Lab 9: Solving Systems of Linear Equations¶

In this lab you will learn how to construct two functions which implement iterative algorithms for solving systems of linear equations. You will also learn how to solve these systems according to a tolerance level. You will need to import NumPy using the following command:

>>> import numpy as np

We often deal with systems of equations of the form \(Ax=b\). As you know when given equations like this, we solve for \(x\). Methods such as Gaussian elimination can give us the exact solution for \(x\).
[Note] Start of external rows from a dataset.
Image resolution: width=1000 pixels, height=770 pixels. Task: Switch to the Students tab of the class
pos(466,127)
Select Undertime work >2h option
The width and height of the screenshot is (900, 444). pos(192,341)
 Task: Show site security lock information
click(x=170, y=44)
While this is straightforward for small matrices like \(2 \times 2\) or \(3 \times 3\) it becomes harder to solve as the matrices get larger. This same challenge applies when using computers. Furthermore, because computers store numbers with finite precision, rounding errors can often occur during calculation. This effect is amplified when a matrix is ill-conditioned, that is, small changes in \(A\) and/or \(b\) greatly change \(x\). This leads to incorrect solutions even when the math is solid. Both of these effects combined lead to us often avoiding Gaussian elimination when solving large systems.

Hence, in these scenarios we use iterative methods to solve for \(x\). Iterative methods involve using initial values to generate a sequence of improving approximate solutions. Each approximations is called an iterate. Take some arbitrary vector \(x^i\). When we plug this vector into an iterative method, we obtain a better estimate for \(x\) called \(x^{i+1}\).

Note

When we use the notation \(x^i\), we are referring to the ith iterate, not a power.
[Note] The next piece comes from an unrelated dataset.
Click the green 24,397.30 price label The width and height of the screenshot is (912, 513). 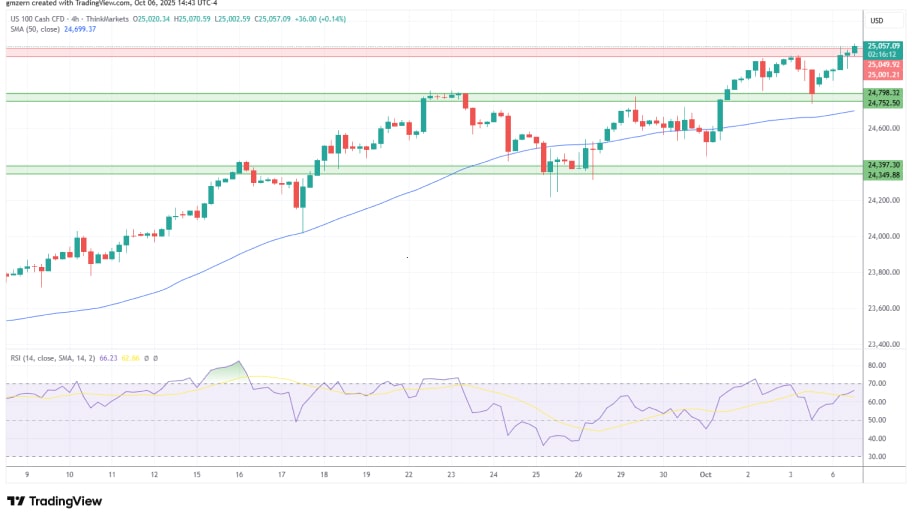click(884, 165)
As we continue to iterate, we will generate a sequence of iterates \(\{x^0, x^1, \dots, x^k\}\) that is converging to \(x\). You will have the chance in Math 341 to learn more about sequences and convergence. For now, just think of it as limit in the sense that \(\lim_{k\to \infty} x^k = x\).

Once again, the reason we use these iterative methods is because they are often straight forward equations that can be calculated easily. You will see two types of iterative methods used for solving systems of linear equations.

Jacobi’s method¶

The first method we will learn about is Jacobi’s method. We let \(Ax=b\) be a system of \(n\) linear equations. Thus we let

\[\begin{split}A = \begin{bmatrix} a_{11} & a_{12} & \cdots & a_{1n} \\ a_{21} & a_{22} & \cdots & a_{2n} \\ \vdots & \vdots & \ddots & \vdots \\ a_{n1} & a_{n2} & \cdots & a_{nn} \end{bmatrix}, \quad \mathbf{x} = \begin{bmatrix} x_1 \\ x_2 \\ \vdots \\ x_n \end{bmatrix}, \quad \mathbf{b} = \begin{bmatrix} b_1 \\ b_2 \\ \vdots \\ b_n \end{bmatrix}\end{split}\]

We split the matrix into 3 distinct parts

\[\begin{split}A = D + L + U \quad \text{where} \quad D = \begin{bmatrix} a_{11} & 0 & \cdots & 0 \\ 0 & a_{22} & \cdots & 0 \\ \vdots & \vdots & \ddots & \vdots \\ 0 & 0 & \cdots & a_{nn} \end{bmatrix}, \quad L + U = \begin{bmatrix} 0 & a_{12} & \cdots & a_{1n} \\ a_{21} & 0 & \cdots & a_{2n} \\ \vdots & \vdots & \ddots & \vdots \\ a_{n1} & a_{n2} & \cdots & 0 \end{bmatrix}\end{split}\]

Then the formula used to get the next value of \(x\) is

\[x^{k+1} = D^{-1} ( \mathbf{b} - (L + U)x^{k} )\]

If we generalize this formula to a \(2 \times 2\) matrix we get the formula

\[\begin{split}x^{k+1} = \left[ \begin{array}{c} \frac{1}{a_{11}} (b_1 - a_{12} x_2^k) \\ \frac{1}{a_{22}} (b_2 - a_{21} x_1^k) \end{array} \right]\end{split}\]

Task 1¶

Write a function jacobi_iteration(x, A, b) which takes in an initial vector guess x, matrix A (\(2 \times 2\) numpy.array), and vector b , and returns \(x^{k+1}\) using Jacobi’s method. Remember all inputs and outputs should be np.arrays.

Task 2¶

Write a function jacobi_method(A, b, x, n) which takes in a matrix A (\(2 \times 2\) numpy.array), vector b , and an initial vector guess x , which performs the Jacobi method n times returning \(x^{n+1}\). All inputs and outputs should be np.arrays.

Gauss-Seidel method¶

The next method is the Gauss-Seidel method which works on the same \(Ax=b\).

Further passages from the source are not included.